- Samuel Silke as depicted in Daredevil vol. 2 #27 (January 2002). Art by Alex Maleev.

Publication information
- Publisher: Marvel Comics
- First appearance: Daredevil vol. 2 #26 (December 2001)
- Created by: Brian Michael Bendis (writer) Alex Maleev (artist)

In-story information
- Full name: Samuel Silke
- Supporting character of: Daredevil

= Samuel Silke =

Samuel "Sammy" Silke is a fictional character appearing in American comic books published by Marvel Comics. The character debuted in the comic series Daredevil. The character is depicted as the son of one of the antagonist Kingpin's friends and associates. His appearance is based on artist Alex Maleev.

In other media, Silke has appeared in the Marvel Cinematic Universe series Daredevil, portrayed by Peter Gerety.

==Publication history==
Samuel Silke first appeared in Daredevil Vol. 2 #26 and was created by Brian Michael Bendis and Alex Maleev.

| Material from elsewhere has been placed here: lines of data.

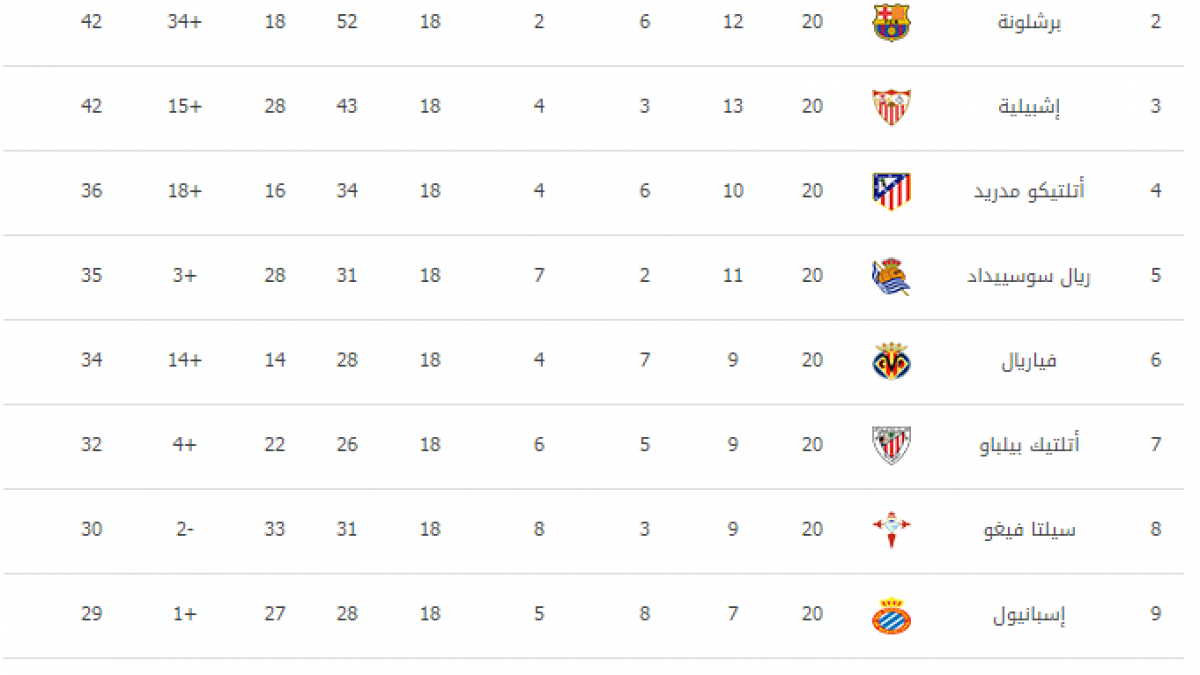Open the ريال سوسييداد team link
Image resolution: width=1200 pixels, height=675 pixels.
1028,276
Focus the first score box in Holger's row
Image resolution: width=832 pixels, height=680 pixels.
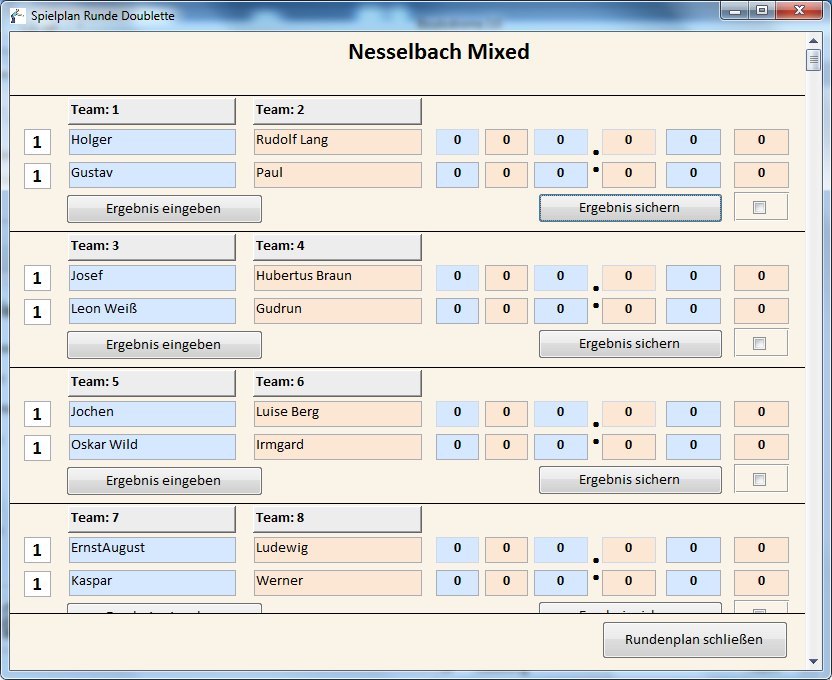click(x=457, y=141)
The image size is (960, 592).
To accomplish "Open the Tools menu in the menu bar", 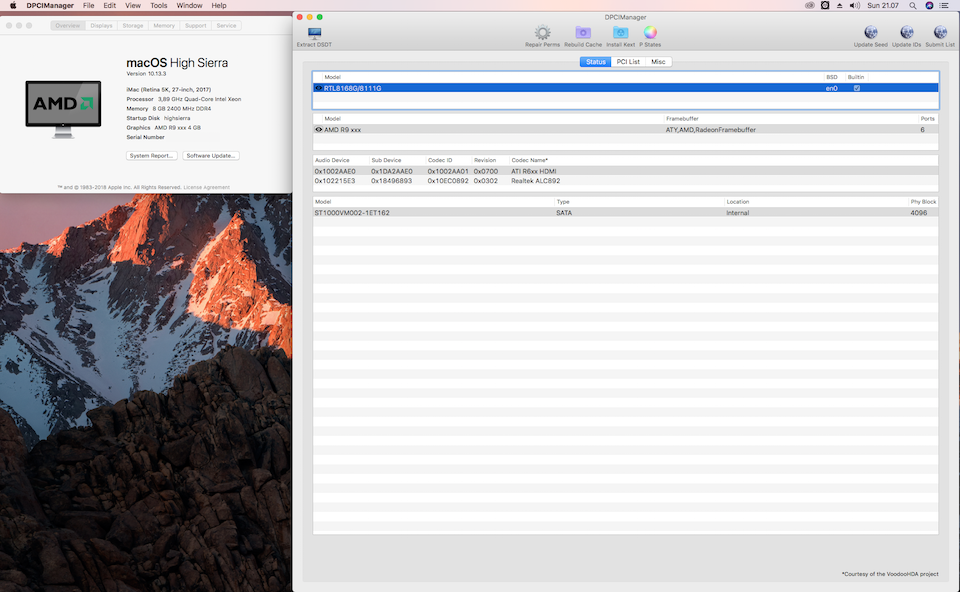I will point(159,6).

==Fictional character biography==
As a child, Samuel Silke was close friends with Richard Fisk, son of the Kingpin, Wilson Fisk. The two discovered that their fathers worked for the Mafia, but it was only when Richard was a young adult that he learned his father was the Kingpin. Following some serious, unknown error in Chicago, Silke was allowed by the organization to join the crew of the then-blind Kingpin as a favor to his father. Years later, Matt Murdock was giving Silke's father's organization problems, so Silke asked Fisk to take care of it for him. Fisk denied the request, saying Murdock was not to be touched and refused to elaborate any further. This angered Silke immensely. Richard Fisk revealed to Silke that he and the rest of the Kingpin's crew knew that the Kingpin knew that Murdock was in fact Daredevil. Silke orchestrated a coup with Richard Fisk, going against the Kingpin's rule by ordering an assassination attempt on Murdock in the Kingpin's name.

The climax of Silke's plan came was when he and the rest of Kingpin's men orchestrated a Julius Caesar-like attack on Kingpin, stabbing him several times and leaving him for dead. With Kingpin out of the way, Silke planned on uniting and running New York's underworld.

However, Silke bit off more than he could chew. Kingpin survived the assassination attempt and was carried out of the country by Vanessa Fisk, his wife. Vanessa then got back at Silke's men, having them killed and killing Richard herself.

Silke fled to the FBI, begging for protection. He would not give any info on his father, but he did give the one thing he had - Daredevil's identity. One of the FBI agents he told it to would later sell it to the tabloids, effectively destroying Daredevil's life.

Silke was brought to a minimum-security prison a bitter and sullen man, bemoaning to the other convicts about how he almost had everything at his fingertips. He was later told by a guard that his father had come to visit him. But when Silke got there, someone else was waiting for him: the Kingpin, who killed him by crushing his head to a pulp, finally getting his revenge.

==Powers and abilities==
Silke was proficient in the knowledge and usage of various knives and guns.

==In other media==
Samuel Silke appears in Daredevil, portrayed by Peter Gerety. This version is Roscoe Sweeney's right-hand man and responsible for Jack Murdock's death.